Il évita le regard d’Azéna, sûrement parce qu’il savait que sa famille était en tête de ce royaume.

— Non, répliqua toute la classe, Azéna comprise.

— Ah, je vois. On dirait que Seigneur Kindirah garde bien son secret de la prochaine génération.

— Quelle dette ? insista Azéna.

— Daigorn a une énorme dette envers Dètmor, le royaume rouge. Et cela dure depuis des décennies.

— Elle n’a jamais été repayée ?

— Non. Dètmor s’avère très patient. Les gens croient que le royaume rouge attend pour une opportunité car il a jadis perdu beaucoup pour Daigorn.

— Qu’est-ce qui s’est passé ? demanda Arièlla.

— Hé bien, il y a longtemps, Dètmor était en guerre contre Elthen, le royaume doré. Les valeurs de ses deux pays sont opposées et ils ne sont jamais bien entendus.

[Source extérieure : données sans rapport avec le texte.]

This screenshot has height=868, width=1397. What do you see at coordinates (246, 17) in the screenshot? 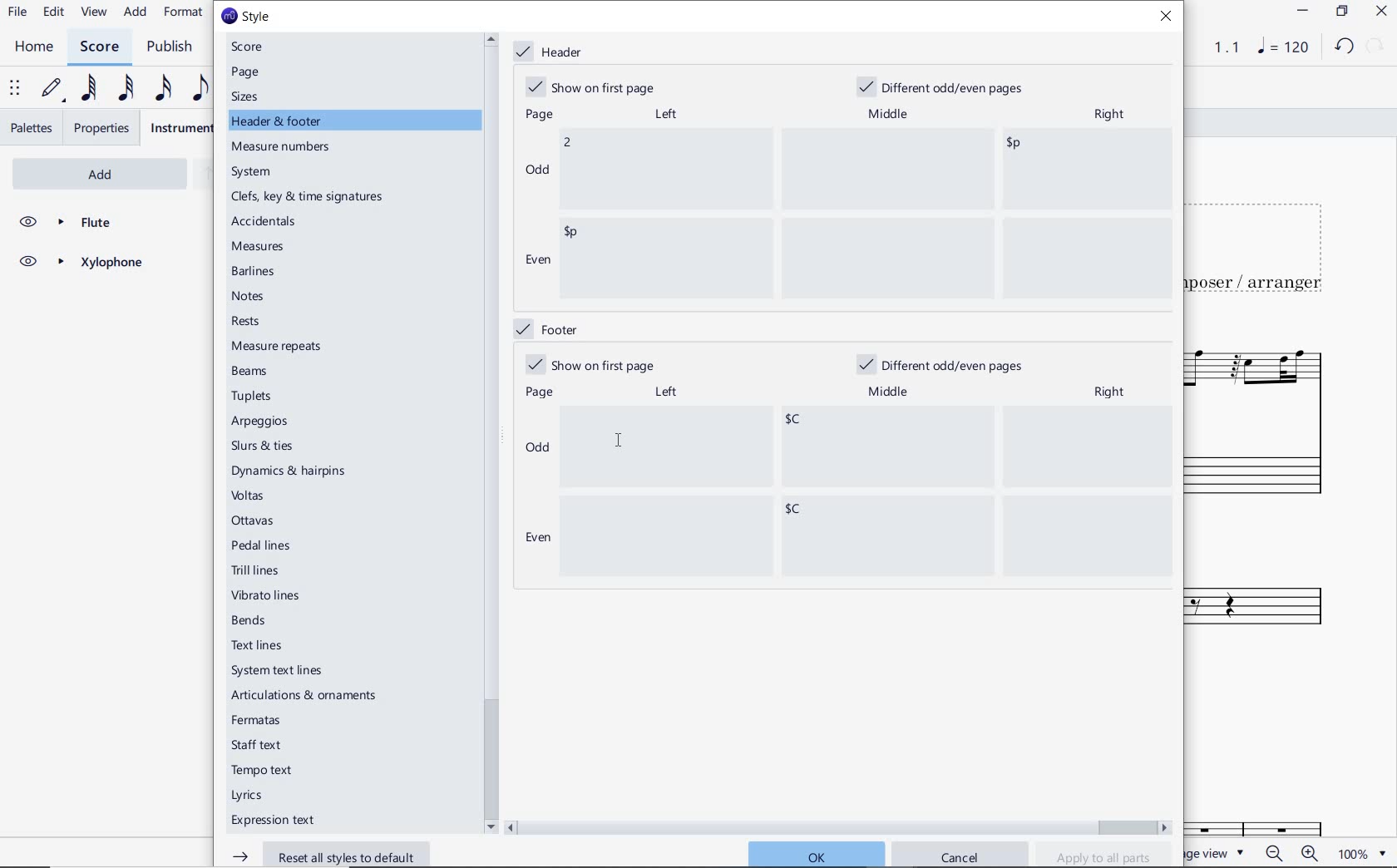
I see `style` at bounding box center [246, 17].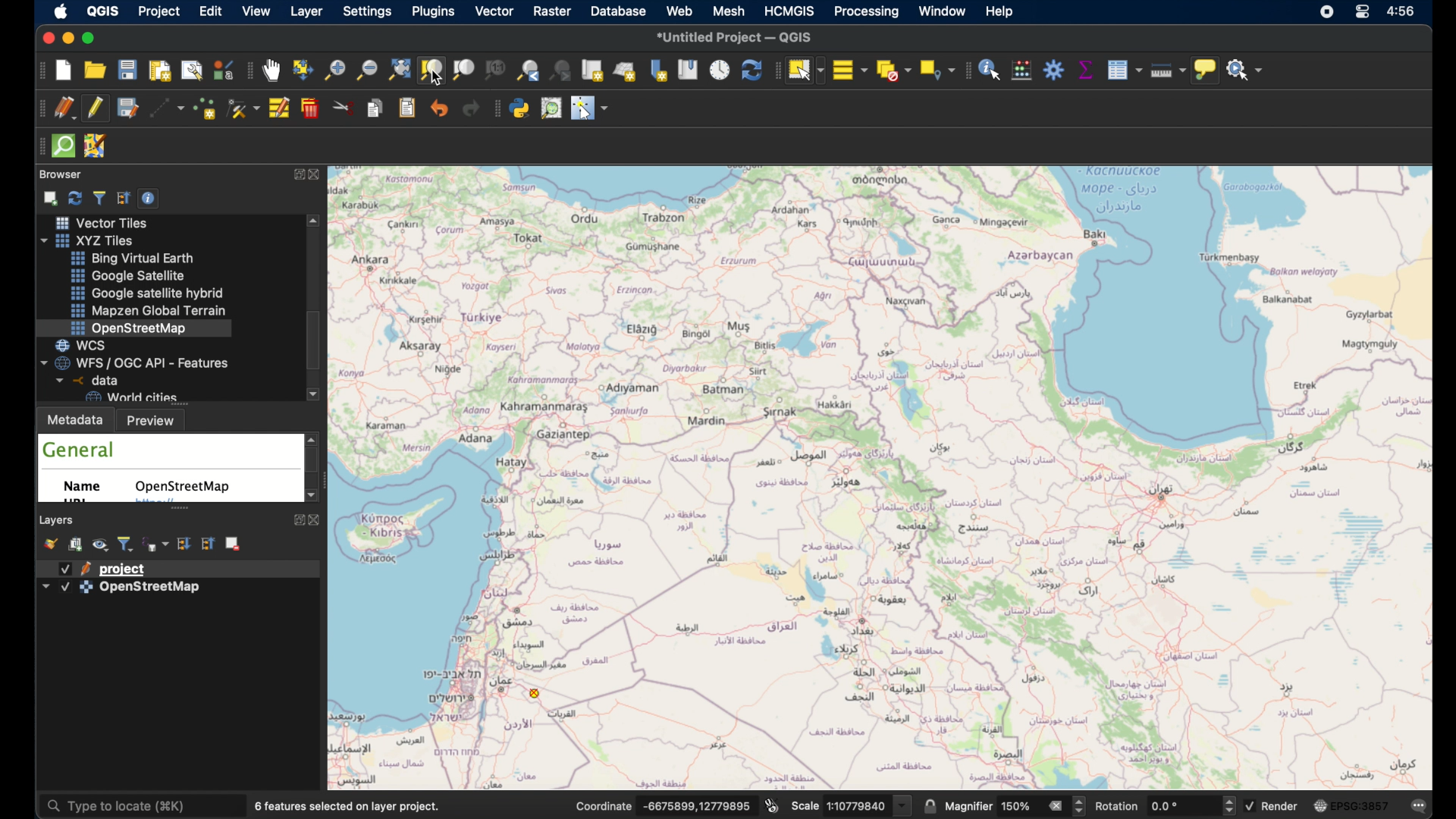 The width and height of the screenshot is (1456, 819). Describe the element at coordinates (84, 380) in the screenshot. I see `data` at that location.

Daigorn, le royaume violet de la paix, ne voulait pas se mêler de cette affaire en raison de sa réputation pacifiste et de son alliance avec les deux royaumes.

— Pourquoi ne pas aider celui qu’il croyait plus digne de cette faveur ?

— Pour ne pas mettre son peuple en danger car c’était quelque chose qui ne les concernait pas.

— Pour laisser les innocents d’Elthen et Dètmor mourir.

— C’était un choix difficile, mais c’est-ce que le roi dans le temps — car oui, durant ce temps, Daigorn avait toujours un roi — avait choisi. Elthen ne fut aucunement offensé et accepta ce choix. Mais, Dètmor fut profondément choqué. Le roi rouge accusa Daigorn de trahison et menaça d’envahir leur royaume, sachant qu’il pouvait aisément gagner contre eux puisque le militaire n’était pas une priorité pour le royaume violet.

— C’est différent maintenant, trancha Azéna qui ne pouvait plus garder ses pensées pour elles. Mon père y travail.

Le silence régna pendant quelques secondes.

Puis, quelques chuchotements entre les élèves retentirent. Azéna ne les comprenait pas, mais elle devina ce qu’ils se racontaient. Magar s’éclaircit la gorge pour gagner l’attention des jeunes.

— Le roi de Daigorn, préférant la diplomatie aux armes, fit une entente avec Dètmor. Afin d’empêcher une guerre imminente de cogner à leurs portes, il se mit en dette avec Dètmor. Aujourd’hui, le royaume leur doit toujours une faveur.

— Ouais. Tout le monde sait que Dètmor rêve de contrôler Aerinda au grand complet, informa Arièlla avec dégoût. Pour eux, laissé passer cette chance était une perte considérable et une tentation qu’ils durent ravaler.

À la fin de sa dernière phrase, il y avait clairement de la moquerie.

— Nuance, s’objecta Fayne. Le roi de Dètmor ne désire que le bien pour son peuple, mais ils ont des manières plus directes et brusques. Ils veulent que les choses aillent à leur façon. Ils sont indépendants.

— Et les autres royaumes ne le sont pas ? questionna Arièlla.